**Excerpted passage:**
┌──

The Interstate Oil and Gas Compact Commission (IOGCC) estimates there are more than 433,000 marginal wells in the U.S. which produced more than 333 million barrels of oil in 1995. This represented more than 18% of all the oil produced in the U.S. (excluding Alaska). The United States is the only country with significant production from marginal wells. They represent the ultimate in conservation, since once wells are plugged and abandoned access to the remaining resource is often lost forever. Eliminating the net income limitation on percentage depletion will encourage producers to keep marginally economic wells in production and enhance optimum oil and natural gas resource recovery. Relief would be focused to independent producers and royalty owners.

Eliminating the net income limitation on percentage depletion would simplify record keeping and reduce the administrative and compliance burden for taxpayers and the IRS.

section 4. election to expense delay rental payments

Delay rental payments are made by producers to an oil and gas lessor prior to drilling or production. Unlike bonus payments (made by the producer in consideration for the grant of the lease) which generally is treated as an advance royalty and thus capitalized, producers have historically been allowed to elect to deduct delay rental payments under Treasury Regulations 1.612-3(c). However, in September, 1995, the IRS issued a technical advice (LTR 9602002) stating that such payments are preproduction costs subject to capitalization under Section 263A of the Internal Revenue Code. The legislative history of Section 263A is unclear and subject to varying interpretation.

Proposal: Clarify that delay rental payments are deductible, at the election of the taxpayer, as ordinary and necessary business expenses

Reasons for change

In passing the Section 263A uniform capitalization rules, Congress broadly intended to only affect the ``unwarranted deferral of taxes.'' Congress did not intend to grant the IRS the authority to repeal the well-settled industry practice of deducting ``delay rentals'' as ordinary and necessary business expenses.

└──

**How to complete this task:** Continue the passage on oil and gas tax proposals from its last sentence.

**Record extracts:**
┌──

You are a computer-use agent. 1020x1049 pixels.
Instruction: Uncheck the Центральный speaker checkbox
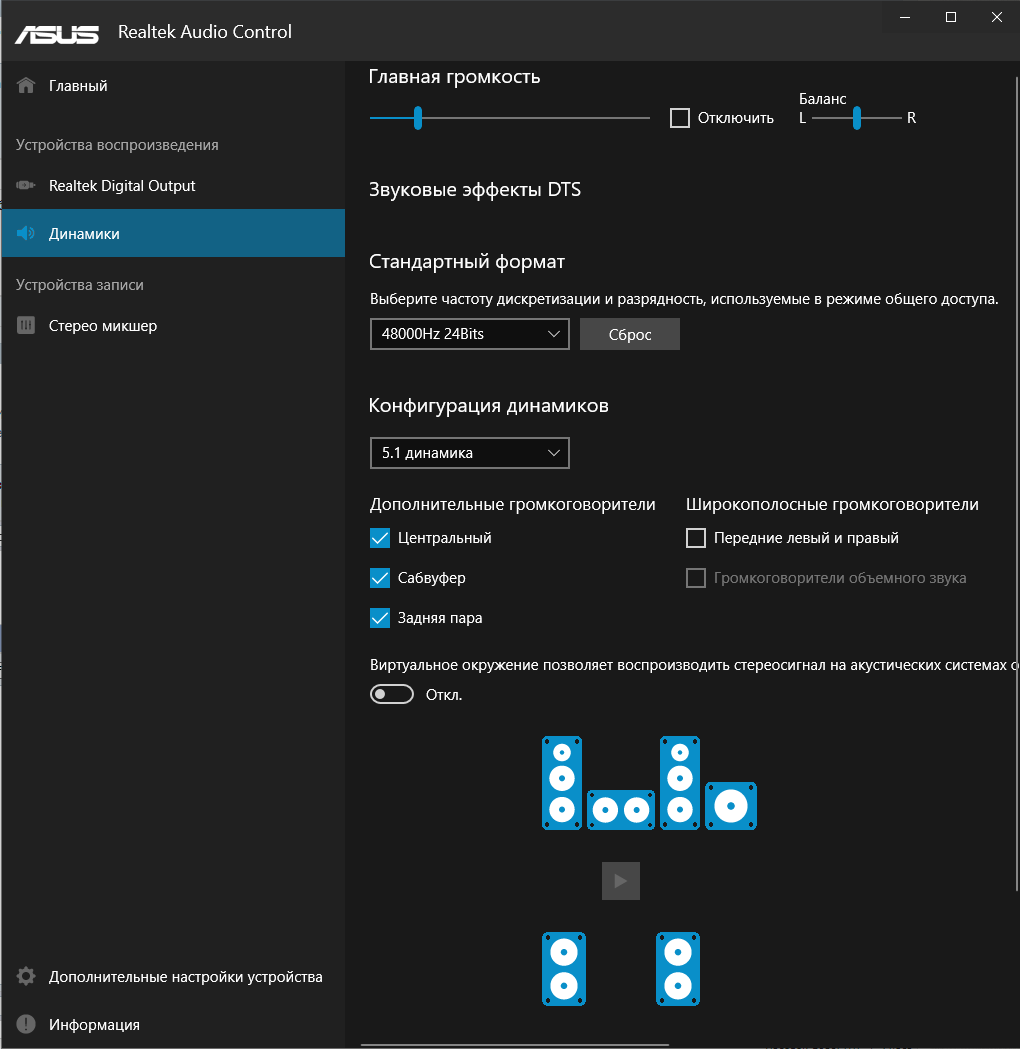click(x=380, y=538)
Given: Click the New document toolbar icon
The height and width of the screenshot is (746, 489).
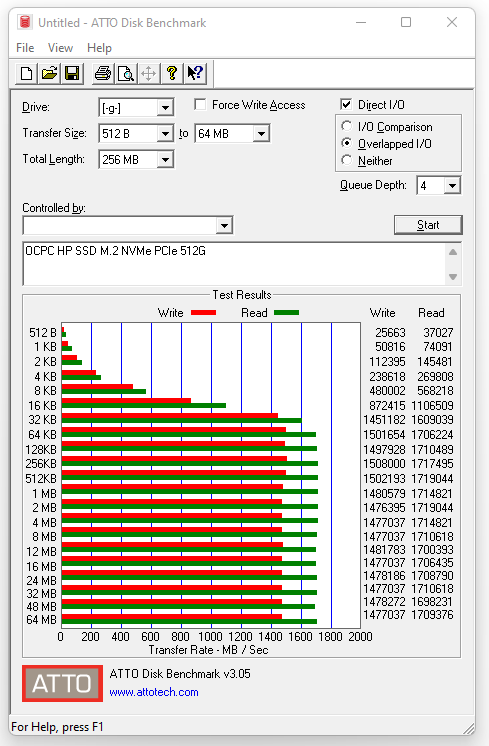Looking at the screenshot, I should tap(27, 73).
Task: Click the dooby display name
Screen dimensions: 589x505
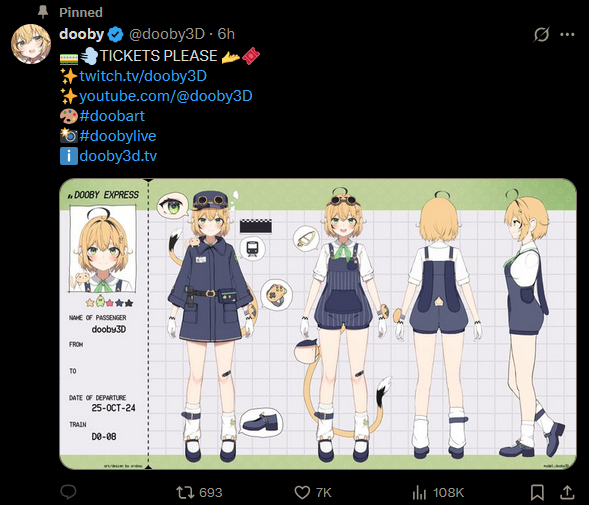Action: (82, 34)
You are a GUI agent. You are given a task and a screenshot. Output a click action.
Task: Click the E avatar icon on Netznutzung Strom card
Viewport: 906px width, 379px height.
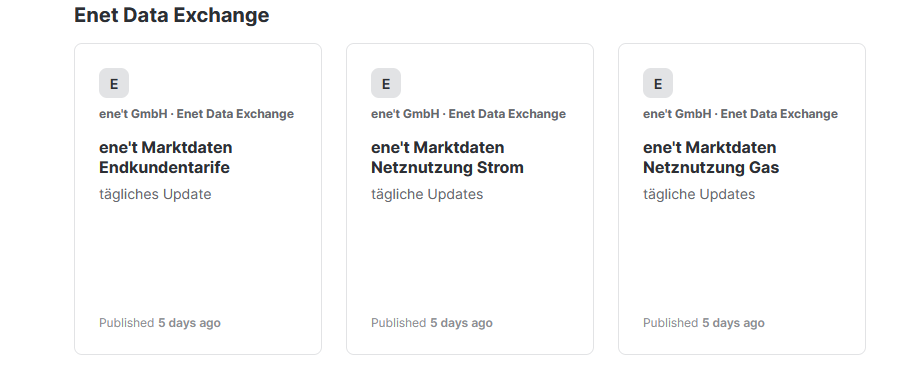[x=386, y=83]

└──

**Response to the task:**
Treasury Reg. 1.612-3. states that, ``a delay rental is an amount paid for the privilege of deferring development of the property and which could have been avoided by abandonment of the lease, or by commencement of development operations, or by obtaining production.'' Such payments represent ordinary and necessary business expenses, not an ``unwarranted deferral of taxes.'' Given the clear disagreement over the legislative history and the likelihood of costly and unnecessary litigation to resolve the issue, clarification would eliminate administrative and compliance burdens on taxpayers and the IRS.

section 5. extension of spudding rule

The Internal Revenue Code provides a ``spudding'' exception to the ``economic performance rule'' in determining the year in which deductions may be taken on certain oil and gas investments. The economic performance rule will be satisfied, in certain circumstances, when amounts are paid during the preceding tax year so long as the well is spudded (the initial boring of the hole) within 90 days of the beginning of the following year.

proposal: extend the 90 day prepayment period to 180 days

Reasons for change

Harsh winter weather conditions in many states and locations make the 90 day limitation for the commencement of drilling impractical. Moreover, the current shortage of skilled drilling rig personnel and the high utilization rate of land-based drilling equipment, make it difficult, and in some parts of the country impossible, to meet the 90-day requirement. This personnel shortage has resulted from skilled workers moving into other industries due to vastly reduced domestic exploration and production activity over the past few years.

Expanding the 90 day prepayment period to 180 days would ease the industry's ability to attract capital.

seciton 6. include hydro injection as a tertiary recovery method under the enhanced oil recovery tax credit

Marginal wells are our most endangered domestic energy resource. By providing incentives for new methods for enhanced recovery, we ensure domestic production of the marginal wells remains on the cutting edge of available technology.